And the external control unit is used for carrying out ventilation treatment on the external environment of the fume hood according to the external detection result.

Specifically, the ventilation control module of the embodiment of the application comprises the internal control unit for performing ventilation treatment on the internal environment and the external control unit for performing ventilation treatment on the external environment; the internal control unit ventilates the internal environment of the fume hood according to the internal detection result output by the internal environment detection module; and the external control unit carries out ventilation treatment on the external environment of the fume hood according to the external detection result output by the external environment detection module.

As shown in fig. 8, in one embodiment provided by the present application, the self-checking operation and maintenance module includes an environment self-checking unit, an equipment self-checking unit and a cleaning maintenance unit; the cleaning maintenance unit is respectively in communication connection with the environment self-checking unit and the equipment self-checking unit;

the environment self-checking unit is used for periodically performing self-checking on the internal environment and the external environment of the fume hood to generate an environment self-checking report;

the equipment self-checking unit is used for carrying out self-checking on the operation equipment of the fume hood at regular intervals to generate an equipment self-checking report;

And the cleaning and maintaining unit is used for cleaning and maintaining according to the environment self-checking report and the equipment self-checking report.

Specifically, in the self-checking operation and maintenance module of the embodiment, the environment self-checking unit is used for periodically and self-checking the internal environment and the external environment of the fume hood, so as to generate an environment self-checking report; the equipment self-checking unit is used for carrying out periodic self-checking on the equipment of the fume hood, so that an equipment self-checking report is generated; and finally, cleaning and maintaining the fume hood through a cleaning and maintaining unit according to the environment self-checking report and the equipment self-checking report.

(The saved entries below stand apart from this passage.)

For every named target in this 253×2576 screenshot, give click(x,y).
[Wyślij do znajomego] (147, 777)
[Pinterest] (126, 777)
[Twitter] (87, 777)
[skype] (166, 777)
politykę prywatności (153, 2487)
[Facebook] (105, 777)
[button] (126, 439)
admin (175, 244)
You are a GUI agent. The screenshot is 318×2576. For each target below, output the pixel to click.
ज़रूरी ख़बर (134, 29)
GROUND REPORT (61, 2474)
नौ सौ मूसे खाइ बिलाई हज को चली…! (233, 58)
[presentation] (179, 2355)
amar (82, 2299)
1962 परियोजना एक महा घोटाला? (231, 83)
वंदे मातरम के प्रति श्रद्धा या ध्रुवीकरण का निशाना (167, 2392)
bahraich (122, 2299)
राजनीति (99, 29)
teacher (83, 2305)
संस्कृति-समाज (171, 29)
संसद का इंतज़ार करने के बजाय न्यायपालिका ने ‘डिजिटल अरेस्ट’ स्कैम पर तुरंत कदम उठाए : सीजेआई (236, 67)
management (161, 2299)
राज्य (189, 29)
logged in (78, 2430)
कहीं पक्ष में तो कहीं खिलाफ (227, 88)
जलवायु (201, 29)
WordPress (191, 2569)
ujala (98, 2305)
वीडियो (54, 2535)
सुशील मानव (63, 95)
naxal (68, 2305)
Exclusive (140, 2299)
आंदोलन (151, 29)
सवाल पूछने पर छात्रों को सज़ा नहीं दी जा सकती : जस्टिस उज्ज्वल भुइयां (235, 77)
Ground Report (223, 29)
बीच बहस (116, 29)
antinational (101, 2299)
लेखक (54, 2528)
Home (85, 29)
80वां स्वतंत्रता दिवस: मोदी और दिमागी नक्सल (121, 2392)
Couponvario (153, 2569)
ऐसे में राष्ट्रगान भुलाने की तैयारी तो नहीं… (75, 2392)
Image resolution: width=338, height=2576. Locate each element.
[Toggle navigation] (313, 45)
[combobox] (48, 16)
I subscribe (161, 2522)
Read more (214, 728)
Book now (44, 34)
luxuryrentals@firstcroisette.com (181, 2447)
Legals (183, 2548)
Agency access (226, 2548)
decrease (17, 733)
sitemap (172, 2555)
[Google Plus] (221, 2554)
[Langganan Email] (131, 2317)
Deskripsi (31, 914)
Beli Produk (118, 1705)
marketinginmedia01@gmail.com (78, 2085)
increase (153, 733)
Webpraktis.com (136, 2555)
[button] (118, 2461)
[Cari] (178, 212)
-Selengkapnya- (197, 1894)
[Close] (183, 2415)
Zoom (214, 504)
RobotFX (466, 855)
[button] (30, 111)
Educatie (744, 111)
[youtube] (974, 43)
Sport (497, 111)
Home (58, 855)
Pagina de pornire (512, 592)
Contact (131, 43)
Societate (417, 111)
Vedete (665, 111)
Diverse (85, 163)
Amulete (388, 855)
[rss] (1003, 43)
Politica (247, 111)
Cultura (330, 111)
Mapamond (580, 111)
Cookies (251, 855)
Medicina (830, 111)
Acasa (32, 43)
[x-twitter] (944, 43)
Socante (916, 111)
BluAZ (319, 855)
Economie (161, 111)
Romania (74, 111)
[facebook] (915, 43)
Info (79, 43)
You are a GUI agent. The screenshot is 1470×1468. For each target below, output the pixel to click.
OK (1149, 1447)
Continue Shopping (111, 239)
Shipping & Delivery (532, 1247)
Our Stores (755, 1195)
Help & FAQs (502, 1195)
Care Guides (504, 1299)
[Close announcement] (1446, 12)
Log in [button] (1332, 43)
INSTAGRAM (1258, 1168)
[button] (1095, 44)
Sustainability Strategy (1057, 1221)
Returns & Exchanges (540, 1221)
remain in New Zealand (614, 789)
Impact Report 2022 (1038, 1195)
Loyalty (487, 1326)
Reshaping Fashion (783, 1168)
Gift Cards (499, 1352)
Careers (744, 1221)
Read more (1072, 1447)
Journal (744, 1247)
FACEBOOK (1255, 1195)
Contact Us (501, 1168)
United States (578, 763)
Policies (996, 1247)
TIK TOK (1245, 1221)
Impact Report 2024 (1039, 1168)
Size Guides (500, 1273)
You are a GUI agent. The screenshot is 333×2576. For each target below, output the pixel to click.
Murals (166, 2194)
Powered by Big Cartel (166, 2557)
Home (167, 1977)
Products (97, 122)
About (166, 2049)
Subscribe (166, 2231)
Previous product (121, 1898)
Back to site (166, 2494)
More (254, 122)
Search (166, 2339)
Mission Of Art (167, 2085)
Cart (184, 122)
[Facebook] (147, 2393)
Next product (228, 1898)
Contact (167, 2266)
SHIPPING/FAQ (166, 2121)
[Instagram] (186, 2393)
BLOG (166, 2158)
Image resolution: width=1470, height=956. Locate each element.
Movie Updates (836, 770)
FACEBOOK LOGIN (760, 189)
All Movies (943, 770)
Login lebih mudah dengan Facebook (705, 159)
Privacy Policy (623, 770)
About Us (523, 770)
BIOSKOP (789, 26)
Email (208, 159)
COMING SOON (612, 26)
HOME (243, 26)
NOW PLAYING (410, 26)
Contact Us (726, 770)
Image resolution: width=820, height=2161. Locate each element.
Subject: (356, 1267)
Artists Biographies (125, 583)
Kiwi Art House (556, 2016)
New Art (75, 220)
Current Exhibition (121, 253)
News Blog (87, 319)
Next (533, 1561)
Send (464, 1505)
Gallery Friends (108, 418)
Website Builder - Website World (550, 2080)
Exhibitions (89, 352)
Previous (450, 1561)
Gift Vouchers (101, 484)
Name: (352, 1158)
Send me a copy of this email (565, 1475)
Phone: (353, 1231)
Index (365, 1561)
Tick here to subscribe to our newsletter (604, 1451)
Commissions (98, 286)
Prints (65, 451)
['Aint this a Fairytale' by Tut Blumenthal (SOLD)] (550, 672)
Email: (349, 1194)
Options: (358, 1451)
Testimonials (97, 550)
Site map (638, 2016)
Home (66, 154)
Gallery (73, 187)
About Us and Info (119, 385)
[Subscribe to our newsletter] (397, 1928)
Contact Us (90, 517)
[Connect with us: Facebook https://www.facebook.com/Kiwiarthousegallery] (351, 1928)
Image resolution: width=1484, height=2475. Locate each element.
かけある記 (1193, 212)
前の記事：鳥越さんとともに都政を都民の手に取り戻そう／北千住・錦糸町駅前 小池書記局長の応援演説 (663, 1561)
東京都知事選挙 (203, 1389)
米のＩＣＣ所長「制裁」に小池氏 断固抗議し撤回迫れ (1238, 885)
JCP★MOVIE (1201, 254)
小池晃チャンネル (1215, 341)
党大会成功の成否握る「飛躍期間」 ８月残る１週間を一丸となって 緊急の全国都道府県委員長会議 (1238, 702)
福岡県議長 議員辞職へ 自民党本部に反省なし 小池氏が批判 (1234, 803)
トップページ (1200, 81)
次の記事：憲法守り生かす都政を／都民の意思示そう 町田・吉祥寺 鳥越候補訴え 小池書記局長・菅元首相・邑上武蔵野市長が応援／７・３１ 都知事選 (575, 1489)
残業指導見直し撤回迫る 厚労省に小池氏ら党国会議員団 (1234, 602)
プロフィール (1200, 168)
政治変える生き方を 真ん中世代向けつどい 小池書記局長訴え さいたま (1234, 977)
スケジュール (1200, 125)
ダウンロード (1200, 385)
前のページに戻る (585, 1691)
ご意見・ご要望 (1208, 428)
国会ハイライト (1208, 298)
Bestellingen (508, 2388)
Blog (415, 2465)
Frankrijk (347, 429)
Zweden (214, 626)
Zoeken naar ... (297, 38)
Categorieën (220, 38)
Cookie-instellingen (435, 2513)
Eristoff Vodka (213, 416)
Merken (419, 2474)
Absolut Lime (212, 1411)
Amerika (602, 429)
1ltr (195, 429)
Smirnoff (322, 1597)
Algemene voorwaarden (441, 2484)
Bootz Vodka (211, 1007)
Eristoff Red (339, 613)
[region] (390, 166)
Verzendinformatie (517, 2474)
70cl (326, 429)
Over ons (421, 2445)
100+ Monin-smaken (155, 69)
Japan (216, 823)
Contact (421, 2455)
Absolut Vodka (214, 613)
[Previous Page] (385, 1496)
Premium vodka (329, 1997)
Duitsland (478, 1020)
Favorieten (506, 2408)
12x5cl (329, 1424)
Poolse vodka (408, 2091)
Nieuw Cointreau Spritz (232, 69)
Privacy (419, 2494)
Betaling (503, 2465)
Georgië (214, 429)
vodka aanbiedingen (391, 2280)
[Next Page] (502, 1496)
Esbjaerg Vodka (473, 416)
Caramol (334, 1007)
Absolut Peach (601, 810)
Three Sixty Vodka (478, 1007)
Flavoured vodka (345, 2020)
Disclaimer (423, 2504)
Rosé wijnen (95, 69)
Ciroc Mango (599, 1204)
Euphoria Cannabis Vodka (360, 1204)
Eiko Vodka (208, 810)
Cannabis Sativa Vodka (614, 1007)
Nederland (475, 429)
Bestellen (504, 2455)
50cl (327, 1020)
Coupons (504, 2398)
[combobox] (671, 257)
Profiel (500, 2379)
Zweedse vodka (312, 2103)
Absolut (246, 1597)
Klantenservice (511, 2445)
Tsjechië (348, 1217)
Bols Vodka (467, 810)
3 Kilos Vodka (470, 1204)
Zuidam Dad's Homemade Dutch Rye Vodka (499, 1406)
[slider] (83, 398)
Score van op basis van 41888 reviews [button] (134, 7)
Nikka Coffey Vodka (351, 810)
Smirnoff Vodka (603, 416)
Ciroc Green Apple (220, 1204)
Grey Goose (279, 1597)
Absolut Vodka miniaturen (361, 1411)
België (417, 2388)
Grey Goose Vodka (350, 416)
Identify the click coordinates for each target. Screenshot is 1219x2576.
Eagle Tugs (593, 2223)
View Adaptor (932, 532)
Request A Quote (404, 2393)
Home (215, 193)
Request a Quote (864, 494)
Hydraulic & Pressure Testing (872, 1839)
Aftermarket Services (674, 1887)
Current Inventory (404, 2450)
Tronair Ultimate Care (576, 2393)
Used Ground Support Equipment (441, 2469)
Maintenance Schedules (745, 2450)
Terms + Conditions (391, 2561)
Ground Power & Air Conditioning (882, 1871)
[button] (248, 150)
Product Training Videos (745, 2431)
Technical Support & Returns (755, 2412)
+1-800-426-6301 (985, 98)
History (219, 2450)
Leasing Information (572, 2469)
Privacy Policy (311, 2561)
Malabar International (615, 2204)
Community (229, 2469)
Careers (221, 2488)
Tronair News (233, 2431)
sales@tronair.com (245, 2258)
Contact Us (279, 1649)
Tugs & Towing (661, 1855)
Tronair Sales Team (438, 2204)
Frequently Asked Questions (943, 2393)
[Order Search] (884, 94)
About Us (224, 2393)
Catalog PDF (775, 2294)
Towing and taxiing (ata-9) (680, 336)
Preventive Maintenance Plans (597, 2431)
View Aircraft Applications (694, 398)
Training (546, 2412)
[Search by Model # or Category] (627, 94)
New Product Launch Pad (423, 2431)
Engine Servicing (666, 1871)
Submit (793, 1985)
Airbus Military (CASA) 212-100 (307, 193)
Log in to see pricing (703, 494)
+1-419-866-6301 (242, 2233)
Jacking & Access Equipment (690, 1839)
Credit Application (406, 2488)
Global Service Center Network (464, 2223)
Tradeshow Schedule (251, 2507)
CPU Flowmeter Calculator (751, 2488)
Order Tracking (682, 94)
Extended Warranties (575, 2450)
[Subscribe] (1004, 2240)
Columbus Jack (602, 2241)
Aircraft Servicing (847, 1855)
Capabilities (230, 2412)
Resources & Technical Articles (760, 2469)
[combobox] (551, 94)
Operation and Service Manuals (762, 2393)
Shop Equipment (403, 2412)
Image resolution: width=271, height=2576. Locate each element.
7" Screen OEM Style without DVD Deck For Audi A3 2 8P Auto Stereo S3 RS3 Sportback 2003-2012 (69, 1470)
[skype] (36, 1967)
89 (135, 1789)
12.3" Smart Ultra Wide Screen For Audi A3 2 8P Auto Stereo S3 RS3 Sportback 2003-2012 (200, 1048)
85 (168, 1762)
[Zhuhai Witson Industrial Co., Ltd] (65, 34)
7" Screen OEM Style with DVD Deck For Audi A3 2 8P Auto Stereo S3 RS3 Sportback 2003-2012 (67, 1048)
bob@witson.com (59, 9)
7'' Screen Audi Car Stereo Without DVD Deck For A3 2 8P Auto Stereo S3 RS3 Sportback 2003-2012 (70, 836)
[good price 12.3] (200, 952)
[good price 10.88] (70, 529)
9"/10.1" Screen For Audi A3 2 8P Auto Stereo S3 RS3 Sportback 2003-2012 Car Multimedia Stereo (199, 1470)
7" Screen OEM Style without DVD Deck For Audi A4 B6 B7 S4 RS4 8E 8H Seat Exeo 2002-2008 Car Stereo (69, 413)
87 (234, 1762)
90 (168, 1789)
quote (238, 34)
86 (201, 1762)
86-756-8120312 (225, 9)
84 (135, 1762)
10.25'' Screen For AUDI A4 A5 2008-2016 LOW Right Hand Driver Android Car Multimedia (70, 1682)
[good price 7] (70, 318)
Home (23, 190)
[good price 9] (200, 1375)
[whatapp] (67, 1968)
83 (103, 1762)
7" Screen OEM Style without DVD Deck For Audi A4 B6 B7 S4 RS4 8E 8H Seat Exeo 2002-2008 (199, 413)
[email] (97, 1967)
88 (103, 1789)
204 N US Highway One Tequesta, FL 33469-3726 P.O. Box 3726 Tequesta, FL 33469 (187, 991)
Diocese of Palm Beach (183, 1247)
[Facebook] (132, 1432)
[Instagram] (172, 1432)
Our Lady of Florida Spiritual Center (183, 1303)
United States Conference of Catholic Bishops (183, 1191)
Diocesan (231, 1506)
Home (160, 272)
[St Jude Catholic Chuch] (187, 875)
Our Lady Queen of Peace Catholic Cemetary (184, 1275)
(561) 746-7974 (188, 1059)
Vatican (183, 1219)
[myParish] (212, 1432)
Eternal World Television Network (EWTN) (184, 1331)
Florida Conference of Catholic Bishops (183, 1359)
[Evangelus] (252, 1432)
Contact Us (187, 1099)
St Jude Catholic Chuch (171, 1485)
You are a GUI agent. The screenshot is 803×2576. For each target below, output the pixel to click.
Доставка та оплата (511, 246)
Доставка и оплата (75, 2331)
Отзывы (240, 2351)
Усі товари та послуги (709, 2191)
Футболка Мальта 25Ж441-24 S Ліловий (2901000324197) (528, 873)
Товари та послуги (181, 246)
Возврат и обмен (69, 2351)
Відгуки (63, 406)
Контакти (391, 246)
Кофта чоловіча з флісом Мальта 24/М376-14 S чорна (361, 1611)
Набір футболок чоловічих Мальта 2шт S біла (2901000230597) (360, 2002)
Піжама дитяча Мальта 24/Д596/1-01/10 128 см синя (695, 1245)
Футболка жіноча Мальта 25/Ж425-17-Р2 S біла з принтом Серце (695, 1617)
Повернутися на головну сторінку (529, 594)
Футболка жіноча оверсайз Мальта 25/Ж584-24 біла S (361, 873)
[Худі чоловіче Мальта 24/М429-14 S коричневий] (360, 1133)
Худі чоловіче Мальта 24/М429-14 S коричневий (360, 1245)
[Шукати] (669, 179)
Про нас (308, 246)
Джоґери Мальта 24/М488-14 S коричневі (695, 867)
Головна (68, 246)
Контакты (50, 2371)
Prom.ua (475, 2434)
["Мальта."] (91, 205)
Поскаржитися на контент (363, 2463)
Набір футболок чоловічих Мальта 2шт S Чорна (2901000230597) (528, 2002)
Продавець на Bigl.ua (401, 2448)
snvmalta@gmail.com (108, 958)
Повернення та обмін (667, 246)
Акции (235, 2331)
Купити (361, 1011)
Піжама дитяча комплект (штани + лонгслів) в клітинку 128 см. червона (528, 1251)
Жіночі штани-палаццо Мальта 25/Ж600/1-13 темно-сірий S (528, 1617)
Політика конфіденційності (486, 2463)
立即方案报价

In this embodiment, the self-test operation and maintenance module includes, but is not limited to, periodic cleaning of the inside and outside surfaces and fittings of the fume hood, filter replacement, fan and exhaust duct cleaning, electrical connection and troubleshooting checking, airflow balance and speed checking, system calibration and testing, and maintenance records and documents; the method specifically comprises the following steps:

the filters in the fume hood need to be periodically checked and replaced to ensure the filtering effect and air quality;

fans and exhaust ducts in the fume hood also need to be cleaned periodically to maintain their operational efficiency and to prevent the impact of accumulated dust or dirt on system performance;

Regularly checking the electrical connection of the fume hood, ensuring the safety and reliability of the fume hood, and timely taking measures to remove and repair the fault if any electrical fault or abnormal condition is found;

by using proper detection equipment, the air flow balance and speed of the fume hood are checked regularly to ensure the normal operation of the fume hood;

performing system calibration and testing regularly to verify the performance and accuracy of the fume hood; testing for air flow uniformity, filtration efficiency, noise level, etc. can be performed using appropriate testing equipment;

maintaining detailed records and documents, including information on maintenance operations, inspection results, date and type of replacement parts, etc., helps track maintenance history and performance of the fume hood and takes necessary action in time.

In summary, by detecting the internal environment and the external environment of the fume hood, the application effectively inhibits the generation and diffusion of bacterial viruses in the fume hood, prevents unsmooth ventilation and equipment performance damage caused by high temperature and high humidity, prevents the health of personnel from being damaged by excessive harmful gas concentration and prevents the air circulation from being blocked caused by low air pressure in the fume hood, thereby improving the timeliness of pollutant and harmful gas treatment; and detecting and ventilating control are carried out aiming at different influencing factors, and self-checking and maintenance are carried out on equipment in the ventilating cabinet at regular intervals, so that the performance of the ventilating cabinet is not influenced.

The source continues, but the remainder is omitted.